Following a delightful and at times passionate rant about ingridients of my potato salad purchased at a store, I see this insightful piece in Slate:

Dark Sugar: The decline and fall of high-fructose corn syrup (by Daniel Engber).

High-fructose corn syrup first started trickling into our food supply about 40 years ago; by 1984, it was flowing from just about every soda fountain in the country. These days HFCS accounts for almost half of all the added sugars in the U.S. diet, but the corn Niagara may soon be over. Last week, PepsiCo became the latest manufacturer to turn its back on America’s sweetener, introducing three new soft drinks—Pepsi Natural, Pepsi Throwback, and Mountain Dew Throwback—sweetened with a “natural” blend of cane and beet sugars.

The rest of this interesting take on corn syrup is here.
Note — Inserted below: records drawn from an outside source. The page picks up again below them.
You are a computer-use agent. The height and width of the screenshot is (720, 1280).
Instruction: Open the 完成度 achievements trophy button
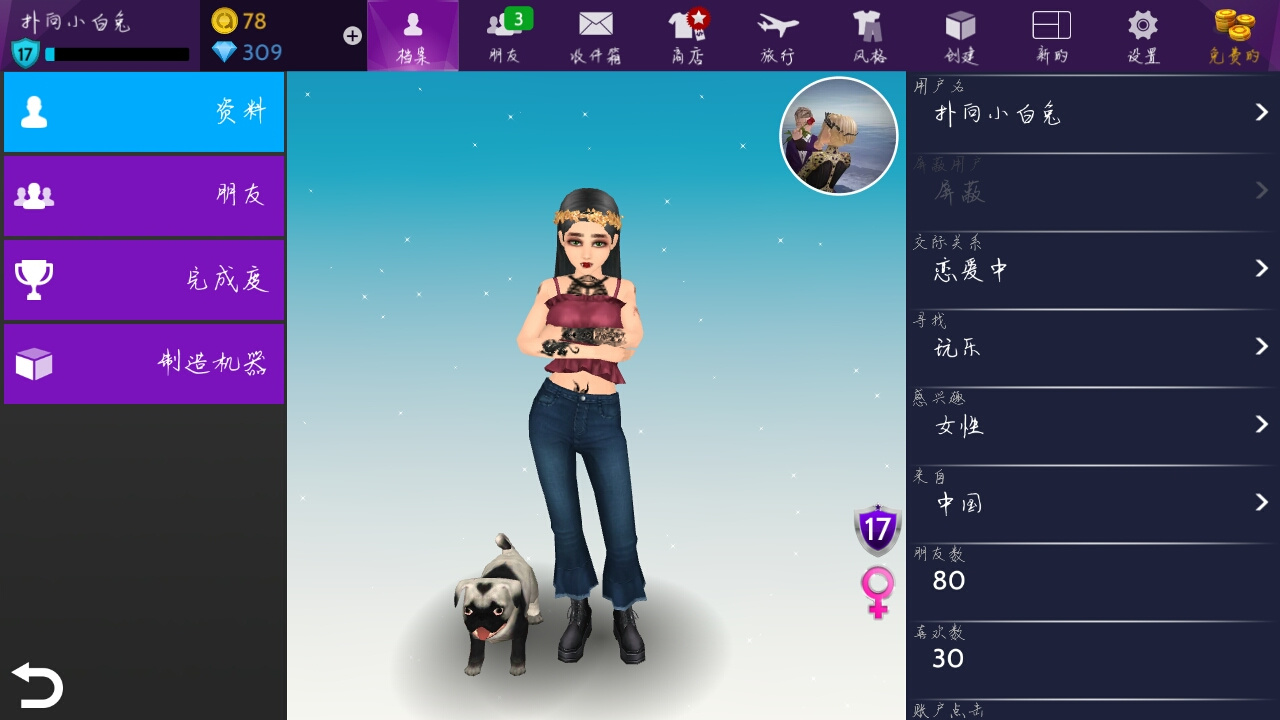(144, 280)
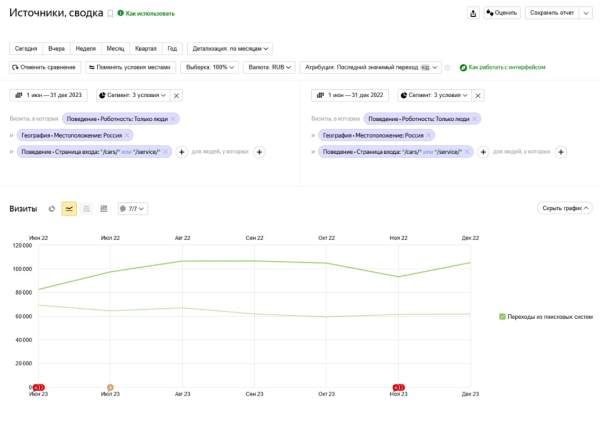
Task: Click the export/share report icon
Action: click(473, 13)
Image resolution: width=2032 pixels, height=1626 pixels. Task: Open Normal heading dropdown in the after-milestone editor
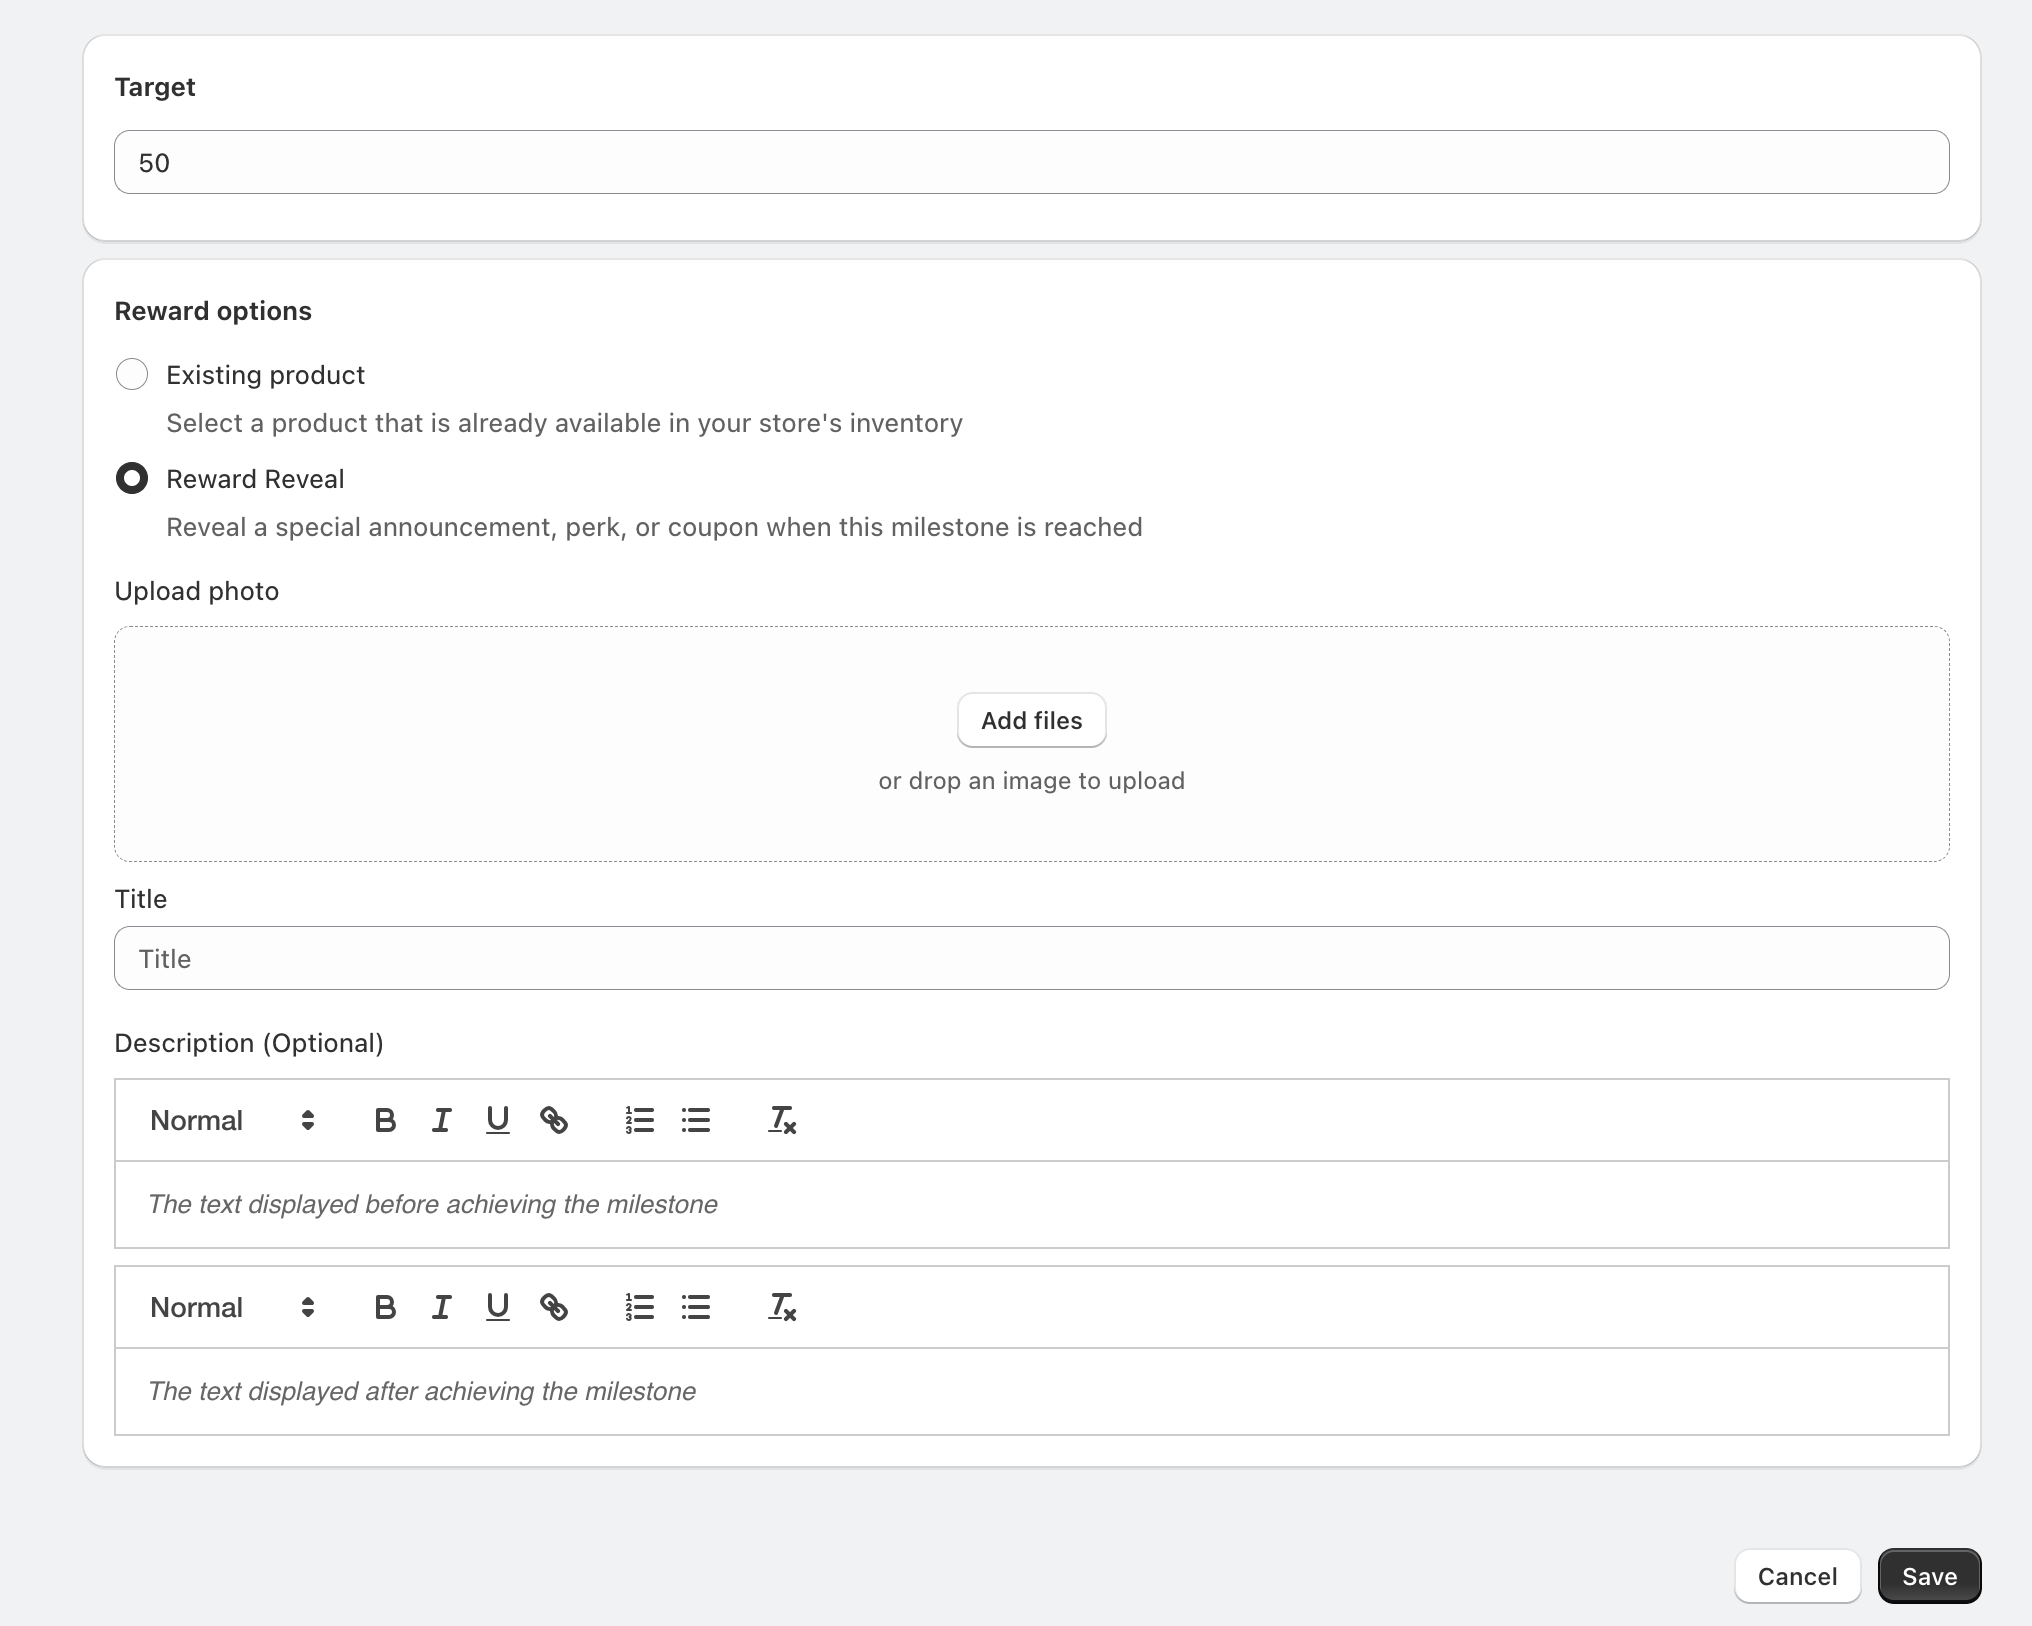(x=232, y=1307)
My favorite part of the piece is the tone and the conclusion: sugar is still bad for you, fatty, stop putting it in every damn thing you eat.

2 thoughts on “Why Is There Corn Syrup In My Salad?

  1. my frustration has been how hard it is to find bread that doesn’t have HFCS. the every day kind of bread purchased by people like me has no sensible reason to include even sugar as an ingredient.

  2. Here is the first 20 minutes of the documentary “King Corn”. Two college students decide to grow an acre of corn and “follow” their corn through the food system, in the meantime telling the story of how American government subsidy and other factors put corn in nearly every product Amerians eat:

    The film is available on Netflix instant play, if anyone has that. They even make high fructose corn syrup from scratch in the kitchen.